• **AIM**: Extract everything from "There was only" down to "woman's ideal husband." in the passage about Devil's Cub, copying the words without any change.

• **GIVEN PASSAGE**:
There was only one occupant of the coach, a gentleman who sprawled very much at his ease, with his legs stretched out before him, and his hands dug deep in the capacious pockets of his greatcoat.
Devil's Cub is the sequel to Georgette Heyer's These Old Shades. (These Old Shades is an adapted sequel of sorts to The Black Moth. All the names have changed from one book to another, the details and characterizations have not.) Leonie and Justin have a grown son who happens to fight duels somewhat regularly: a son who perhaps doesn't value human life quite enough. His name is Dominic (Vidal). And he's something. Does he take after his mother or father more?! That is the question. Either way, he needs some taming in order to be any woman's ideal husband.
Mary Challoner, our heroine, sees Dominic as TROUBLE. She doesn't want him for herself, certainly, and if she has her way, her sister won't have him either. Or should that be if Mary has her way, HE won't have her sister. For she fears that Dominic would never actually MARRY her sister, Sophie. Does she trust Sophie to do the right thing? NO. Mary feels it's her duty to watch out for her sister's reputation. So when Mary accidentally receives a letter from Dominic (Vidal), she decides not to pass the letter on. He's asked for a secret meeting--an "elopement" of sorts, telling her the time and place to meet him. Sophie knows his destination: Paris; but Mary hasn't a clue. She goes--disguised, wearing a mask--in her sister's place. Her true identity hidden at first, and then her true character hidden even more by a few lies she tells him. Perhaps Mary is not behaving wisely, but, she IS brave, opinionated, feisty, stubborn...even if she's not strong enough to prevent the kidnapping.

• **DATASET EXCERPT**:
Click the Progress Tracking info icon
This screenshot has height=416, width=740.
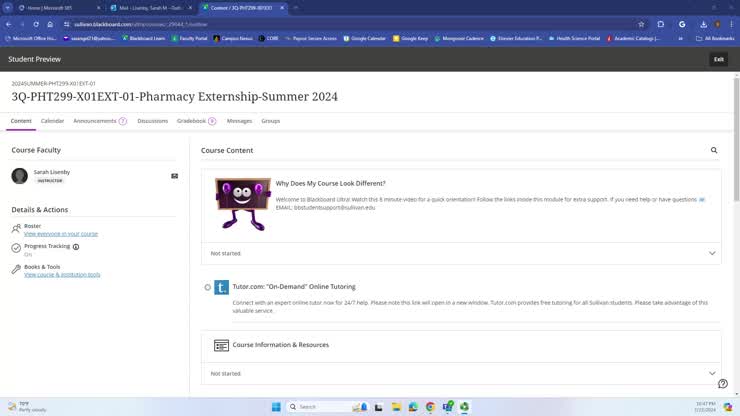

• **RESPONSE**:
There was only one occupant of the coach, a gentleman who sprawled very much at his ease, with his legs stretched out before him, and his hands dug deep in the capacious pockets of his greatcoat.
Devil's Cub is the sequel to Georgette Heyer's These Old Shades. (These Old Shades is an adapted sequel of sorts to The Black Moth. All the names have changed from one book to another, the details and characterizations have not.) Leonie and Justin have a grown son who happens to fight duels somewhat regularly: a son who perhaps doesn't value human life quite enough. His name is Dominic (Vidal). And he's something. Does he take after his mother or father more?! That is the question. Either way, he needs some taming in order to be any woman's ideal husband.